Pixel coordinate grounding data:
=== Section Start ===

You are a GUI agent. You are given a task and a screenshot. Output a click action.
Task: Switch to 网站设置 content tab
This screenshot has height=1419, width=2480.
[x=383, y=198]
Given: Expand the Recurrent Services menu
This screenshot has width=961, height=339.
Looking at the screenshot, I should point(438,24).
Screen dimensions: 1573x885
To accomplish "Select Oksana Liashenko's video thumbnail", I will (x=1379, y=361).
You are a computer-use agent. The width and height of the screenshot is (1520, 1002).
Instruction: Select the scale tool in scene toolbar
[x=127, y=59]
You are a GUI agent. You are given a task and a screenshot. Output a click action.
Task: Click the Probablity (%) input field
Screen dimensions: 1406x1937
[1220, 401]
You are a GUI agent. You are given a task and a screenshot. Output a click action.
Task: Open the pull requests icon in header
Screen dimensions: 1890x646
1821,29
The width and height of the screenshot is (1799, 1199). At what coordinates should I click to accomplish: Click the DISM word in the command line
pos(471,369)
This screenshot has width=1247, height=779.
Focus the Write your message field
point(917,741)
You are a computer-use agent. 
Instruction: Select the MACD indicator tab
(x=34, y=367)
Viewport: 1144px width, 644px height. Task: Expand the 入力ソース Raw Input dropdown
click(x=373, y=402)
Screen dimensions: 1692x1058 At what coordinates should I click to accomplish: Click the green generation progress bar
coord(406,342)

=== Section End ===

▶ Problem to solve
Give back every entry above, complete and exact.

▶ Task result
You are a GUI agent. You are given a task and a screenshot. Output a click action.
Task: Switch to 网站设置 content tab
This screenshot has height=1419, width=2480.
[x=383, y=198]
Given: Expand the Recurrent Services menu
This screenshot has width=961, height=339.
Looking at the screenshot, I should point(438,24).
Screen dimensions: 1573x885
To accomplish "Select Oksana Liashenko's video thumbnail", I will (x=1379, y=361).
You are a computer-use agent. The width and height of the screenshot is (1520, 1002).
Instruction: Select the scale tool in scene toolbar
[x=127, y=59]
You are a GUI agent. You are given a task and a screenshot. Output a click action.
Task: Click the Probablity (%) input field
Screen dimensions: 1406x1937
[1220, 401]
You are a GUI agent. You are given a task and a screenshot. Output a click action.
Task: Open the pull requests icon in header
Screen dimensions: 1890x646
1821,29
The width and height of the screenshot is (1799, 1199). At what coordinates should I click to accomplish: Click the DISM word in the command line
pos(471,369)
This screenshot has width=1247, height=779.
Focus the Write your message field
point(917,741)
You are a computer-use agent. 
Instruction: Select the MACD indicator tab
(x=34, y=367)
Viewport: 1144px width, 644px height. Task: Expand the 入力ソース Raw Input dropdown
click(x=373, y=402)
Screen dimensions: 1692x1058 At what coordinates should I click to accomplish: Click the green generation progress bar
coord(406,342)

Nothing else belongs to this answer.